Wrong and wrong. I did not simply substitute my opinion. My criticism was also not based on confidence intervals. We are not talking about statistical analysis, but systematic bias. I specifically cited the paper on “researcher degrees of freedom” to document this point. I further cited the authors in admitting that unblinding is a source of bias.
The point is that you can generate a small statistically significant result even when a treatment has zero effect. The authors falsely and naively assume that statistical significance equals a real effect, and they retreat to this position as if that counters the meat of our criticism. But it is simply not true. This is the point that those who are not aware of the principles of science-based medicine often miss. This is precisely why we advocate using a Bayesian analysis rather than p-values to assess clinical data.
Researcher and publication bias tend to produce a small (but statistically significant) positive result in clinical trials, and a meta-analysis will show that. We reject the results because:
– The effect size is not clinically significant
– There is a-priori and empirical evidence of bias in the acupuncture research
– Acupuncture is inherently implausible
– There is a clear pattern in the research that the best controlled and designed trials have no effect (no difference between true, sham, and placebo acupuncture.
There are two ways to interpret the acupuncture literature. One is that there is a real effect but it is too small to be clinically relevant. The second (the one I advocate) is that the small effects that tend to emerge from the research are likely not real and due to well-established sources of bias in clinical research. This is the most parsimonious interpretation. It is partly justified by the fact that the effect sizes and patterns in the research are similar to other phenomena, such as homeopathy and ESP, that are almost certainly not true.
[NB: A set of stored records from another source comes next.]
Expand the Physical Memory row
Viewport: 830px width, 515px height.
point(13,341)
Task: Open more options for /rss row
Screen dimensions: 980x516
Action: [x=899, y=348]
We also criticized this statement from the authors:
With respect to the debate about clinical implications, the Collaboration argued that, while a treatment should ideally be shown to be superior to placebo, evaluation of clinical significance should be based on overall benefit, including any non-specific effects.
Yes – this should be debated. We maintain that clinical significance should absolutely not include “non-specific effects,” because such effects do not support a specific benefit from the procedure in question and are largely the product of illusion and bias. Further, useful non-specific effects, such as a therapeutic relationship between doctor and patient, can be had with legitimate treatments that are not based upon dubious principles.
Criticism of the Vickers et. al. article have been substantive and perfectly legitimate. Some were indeed intended for a lay audience, and meant to counter gullible treatments in the lay press. The authors, however, are unfair to dismiss all of this as “political muckraking” as they do in their response.
They did try to address some of the substantive criticism, but failed to do so, in my opinion. They entirely missed the main point of the effect of systematic bias in clinical research. They do so, it appears, because they lack expertise in pseudoscience – the very expertise they derided.
The pattern is very clear. Acupuncture is an implausible treatment with a pattern of clinical evidence that mirrors other highly implausible treatments. Researcher degrees of freedom alone is enough to explain the small residue of positive results, and it should not be ignored that the best designed studies tend to be entirely negative.
The unblinded comparisons to a no-treatment group do not justify acupuncture. Imagine if a pharmaceutical company tried to get away with such an argument. What Vickers and his coauthors have demonstrated is the dire need for science-based medicine.